How to Run Uphill With Knee Pain

Knee pain can result from a number of causes. Overuse, tendon and ligament tears, and tendinitis are several common problems. Some muscle pain can also manifest as knee pain. Running with knee pain can be painful, and you should check with a doctor before running if you have already been diagnosed with a knee injury or disorder. Depending on the type of knee pain you are experiencing, running uphill may be therapeutic and help rehabilitate your knee.

Determine if your knee pain is a result of running uphill, or if the running makes the knee pain any worse. If the knee pain results from the uphill running, or if it is made worse, you should not run uphill. Visit an orthopedic doctor and have her determine the reason for the knee pain. This will also help you determine if you are able to run uphill without it causing more pain.
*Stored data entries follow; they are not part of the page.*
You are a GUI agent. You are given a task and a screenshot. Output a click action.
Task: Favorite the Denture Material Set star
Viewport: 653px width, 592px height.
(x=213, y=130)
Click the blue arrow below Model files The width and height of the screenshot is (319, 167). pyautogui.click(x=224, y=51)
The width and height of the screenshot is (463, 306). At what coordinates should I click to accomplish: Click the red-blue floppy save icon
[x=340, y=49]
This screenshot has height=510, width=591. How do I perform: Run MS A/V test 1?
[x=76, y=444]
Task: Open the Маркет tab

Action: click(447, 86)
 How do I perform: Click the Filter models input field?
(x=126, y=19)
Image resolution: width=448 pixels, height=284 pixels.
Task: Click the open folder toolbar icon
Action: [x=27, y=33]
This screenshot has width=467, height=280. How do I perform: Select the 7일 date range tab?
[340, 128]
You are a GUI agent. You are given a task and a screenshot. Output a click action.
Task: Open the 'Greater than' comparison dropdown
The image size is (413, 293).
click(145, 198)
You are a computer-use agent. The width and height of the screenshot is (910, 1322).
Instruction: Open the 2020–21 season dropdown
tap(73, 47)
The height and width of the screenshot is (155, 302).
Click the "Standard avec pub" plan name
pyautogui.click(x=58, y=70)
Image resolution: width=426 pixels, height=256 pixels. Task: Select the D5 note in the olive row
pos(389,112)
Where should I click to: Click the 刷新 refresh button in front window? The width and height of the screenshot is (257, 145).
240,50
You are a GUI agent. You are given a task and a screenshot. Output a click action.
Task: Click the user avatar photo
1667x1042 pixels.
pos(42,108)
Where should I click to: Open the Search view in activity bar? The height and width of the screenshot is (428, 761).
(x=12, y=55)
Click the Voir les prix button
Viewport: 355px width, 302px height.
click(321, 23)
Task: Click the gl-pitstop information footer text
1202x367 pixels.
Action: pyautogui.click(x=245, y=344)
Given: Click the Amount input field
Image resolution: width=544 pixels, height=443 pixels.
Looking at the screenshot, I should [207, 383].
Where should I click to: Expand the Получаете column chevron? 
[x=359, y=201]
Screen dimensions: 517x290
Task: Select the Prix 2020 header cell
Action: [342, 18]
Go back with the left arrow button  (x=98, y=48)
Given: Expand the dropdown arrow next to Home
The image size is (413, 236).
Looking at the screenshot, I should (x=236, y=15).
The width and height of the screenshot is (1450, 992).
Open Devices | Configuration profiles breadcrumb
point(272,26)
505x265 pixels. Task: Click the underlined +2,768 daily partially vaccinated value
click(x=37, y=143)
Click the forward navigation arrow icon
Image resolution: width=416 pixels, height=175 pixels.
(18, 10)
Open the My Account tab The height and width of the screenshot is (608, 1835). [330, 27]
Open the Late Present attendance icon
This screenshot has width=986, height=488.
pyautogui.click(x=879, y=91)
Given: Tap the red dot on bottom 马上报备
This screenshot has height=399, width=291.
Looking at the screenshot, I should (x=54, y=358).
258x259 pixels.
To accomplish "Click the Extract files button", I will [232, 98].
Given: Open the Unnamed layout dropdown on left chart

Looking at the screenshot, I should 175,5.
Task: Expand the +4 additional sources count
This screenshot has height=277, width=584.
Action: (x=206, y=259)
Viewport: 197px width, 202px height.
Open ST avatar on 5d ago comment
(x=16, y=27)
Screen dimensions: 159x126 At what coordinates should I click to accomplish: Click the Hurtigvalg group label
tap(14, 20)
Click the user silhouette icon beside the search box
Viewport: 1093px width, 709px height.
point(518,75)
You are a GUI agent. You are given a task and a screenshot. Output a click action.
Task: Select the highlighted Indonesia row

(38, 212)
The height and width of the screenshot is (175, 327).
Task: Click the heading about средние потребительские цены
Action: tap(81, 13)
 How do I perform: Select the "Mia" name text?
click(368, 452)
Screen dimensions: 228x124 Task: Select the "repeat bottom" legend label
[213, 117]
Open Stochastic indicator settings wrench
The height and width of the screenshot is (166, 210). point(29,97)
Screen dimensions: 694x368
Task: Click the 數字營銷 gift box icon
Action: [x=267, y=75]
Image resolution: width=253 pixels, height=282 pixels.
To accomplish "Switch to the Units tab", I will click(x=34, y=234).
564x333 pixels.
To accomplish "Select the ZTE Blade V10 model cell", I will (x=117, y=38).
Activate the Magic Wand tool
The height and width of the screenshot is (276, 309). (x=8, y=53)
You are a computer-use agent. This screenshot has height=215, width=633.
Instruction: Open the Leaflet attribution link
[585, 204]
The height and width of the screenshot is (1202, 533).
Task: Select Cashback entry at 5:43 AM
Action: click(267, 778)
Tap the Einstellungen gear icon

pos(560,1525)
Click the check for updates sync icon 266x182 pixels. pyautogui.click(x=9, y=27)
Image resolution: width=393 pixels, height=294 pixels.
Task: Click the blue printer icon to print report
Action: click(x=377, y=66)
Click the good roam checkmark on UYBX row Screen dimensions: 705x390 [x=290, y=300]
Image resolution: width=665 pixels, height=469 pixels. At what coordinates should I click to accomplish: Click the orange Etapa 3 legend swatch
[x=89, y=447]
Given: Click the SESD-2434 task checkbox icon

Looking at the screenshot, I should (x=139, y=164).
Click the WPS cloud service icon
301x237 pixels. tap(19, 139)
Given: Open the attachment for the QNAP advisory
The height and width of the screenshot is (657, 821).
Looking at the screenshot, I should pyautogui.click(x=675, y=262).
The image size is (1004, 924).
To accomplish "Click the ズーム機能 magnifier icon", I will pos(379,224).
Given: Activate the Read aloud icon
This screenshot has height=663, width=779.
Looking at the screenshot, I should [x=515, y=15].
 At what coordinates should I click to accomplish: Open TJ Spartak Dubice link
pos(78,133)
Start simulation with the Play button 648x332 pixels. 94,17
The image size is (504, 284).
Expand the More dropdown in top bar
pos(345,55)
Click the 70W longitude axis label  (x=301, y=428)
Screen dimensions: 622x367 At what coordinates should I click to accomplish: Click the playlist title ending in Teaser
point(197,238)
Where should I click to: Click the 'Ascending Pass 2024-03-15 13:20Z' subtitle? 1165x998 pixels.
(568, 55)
Strengthen your legs to help take the pressure off the knee joint. If muscles are weak, they won’t be able to properly support the knee joint, which may lead to more knee pain. You will need to strengthen the hamstrings, and especially strengthen the quadriceps muscles.

Stretch the leg muscles before running. You may experience knee pain due to tight muscles, but this can be remedied if you stretch before working out. It is important to stretch all muscles that attach to areas around the knee joint, including the hamstrings, calf muscles, and quads.

Walk slowly uphill and see if the walking causes any pain to the knee. If it doesn’t, try to jog slowly uphill. If that doesn’t cause any pain, go ahead and run uphill. If that does cause pain, slow to a jog, and keep that pace until you strengthen the legs enough to be able to run without pain.